La délégation veut aussi attirer l’attention sur les conséquences pour les enfants de l’absence d’un système de justice adéquat, ce qui se traduit le plus souvent par des détentions prolongées sans que leur soit imputée aucune charge et pratiquement sans contrôle judiciaire, tel par exemple l’incarcération d’enfants de seulement 10 ans d’âge, en violation flagrante de la loi haïtienne.  Au Centre de détention de Delmas, la délégation a constaté que même lorsque les installations physiques, récemment inaugurées, sont en bon état, l’espace est insuffisant pour loger le nombre de personnes qui s’y trouvent. On a observé également que ces enfants privés de liberté ne disposent ni de services de santé adéquats, ni d’une alimentation suffisante et de qualité, ni d’activités éducatives ou  récréatives orientées vers leur réinsertion.

 

Lors de sa visite à la ville de Ouanaminthe, à la frontière avec la République Dominicaine, la délégation a pu observer le manque de contrôle et de paramètres légaux pour gérer le trafic entre les deux pays. A ce sujet, la délégation exprime sa préoccupation suite aux graves dénonciations qu’elle a reçues concernant la traite et le trafic d’enfants et d’adolescents des deux sexes utilisés pour le travail domestique, l’exploitation sexuelle et autres occupations dégradantes.

 

Étant donné le risque de mort et les menaces à l’intégrité physique encourus par les personnes qui travaillent pour la protection et la défense des droits humains, la délégation recommande de les soutenir en garantissant les conditions minimales pour qu’elles puissent effectuer ce travail indispensable au rétablissement de l’ordre démocratique dans le pays.

 

La délégation exprime également sa préoccupation pour l’existence de zones hors la loi, où des centaines de milliers de citoyens et de citoyennes, en majorité des enfants et des adolescents, vivent totalement sans défense, souffrant de violations de plus en plus importantes de leurs droits, incluant même le droit à la vie.
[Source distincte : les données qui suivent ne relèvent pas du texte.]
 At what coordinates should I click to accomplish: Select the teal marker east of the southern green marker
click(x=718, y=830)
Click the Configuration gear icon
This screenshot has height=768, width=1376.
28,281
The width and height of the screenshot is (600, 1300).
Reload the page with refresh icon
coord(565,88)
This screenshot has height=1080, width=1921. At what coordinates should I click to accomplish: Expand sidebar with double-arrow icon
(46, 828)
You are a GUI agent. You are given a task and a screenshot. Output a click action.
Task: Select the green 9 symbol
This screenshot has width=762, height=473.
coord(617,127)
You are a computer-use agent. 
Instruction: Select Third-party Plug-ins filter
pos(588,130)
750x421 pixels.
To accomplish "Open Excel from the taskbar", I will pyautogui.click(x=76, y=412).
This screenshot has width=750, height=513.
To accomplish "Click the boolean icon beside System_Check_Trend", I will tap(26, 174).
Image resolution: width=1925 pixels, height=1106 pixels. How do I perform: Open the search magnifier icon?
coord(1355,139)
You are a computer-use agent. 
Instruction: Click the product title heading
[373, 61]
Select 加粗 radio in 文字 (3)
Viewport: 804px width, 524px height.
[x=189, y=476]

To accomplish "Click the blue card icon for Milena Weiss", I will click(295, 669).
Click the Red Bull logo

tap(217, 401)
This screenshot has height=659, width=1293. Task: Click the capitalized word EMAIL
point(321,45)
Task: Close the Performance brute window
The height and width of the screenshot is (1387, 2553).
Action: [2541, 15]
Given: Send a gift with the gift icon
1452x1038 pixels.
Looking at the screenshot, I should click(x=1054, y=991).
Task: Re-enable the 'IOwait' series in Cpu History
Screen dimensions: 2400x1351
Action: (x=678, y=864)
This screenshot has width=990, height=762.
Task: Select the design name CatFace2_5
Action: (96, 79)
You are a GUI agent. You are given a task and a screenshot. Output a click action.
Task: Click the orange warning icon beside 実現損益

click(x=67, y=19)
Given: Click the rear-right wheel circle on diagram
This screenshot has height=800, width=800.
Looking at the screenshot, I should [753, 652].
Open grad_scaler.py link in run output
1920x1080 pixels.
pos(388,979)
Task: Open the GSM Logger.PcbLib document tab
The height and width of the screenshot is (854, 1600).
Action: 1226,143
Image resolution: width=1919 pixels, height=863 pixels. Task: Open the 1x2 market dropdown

La délégation considère que des efforts accrus des Nations Unies et de la Coopération internationale pour garantir l’accès et la protection humanitaire dans ces zones seraient d’une importance cruciale.

 

La délégation considère qu’on ne peut attendre la résolution des conflits politiques et sociaux complexes qui affligent Haïti pour prêter une attention sérieuse aux droits des enfants et des adolescents haïtiens. Dans cette optique, il est important de tenir compte de la contribution que peut apporter la société civile organisée de ce pays.

 

La délégation tient à remercier le gouvernement haïtien pour son hospitalité et les facilités qu’il a mises à sa disposition, de même que la collaboration reçue de la part des organisations non gouvernementales haïtiennes.  Elle remercie également la collaboration de la Mission spéciale de l’OEA en Haïti et du bureau national de l’UNICEF.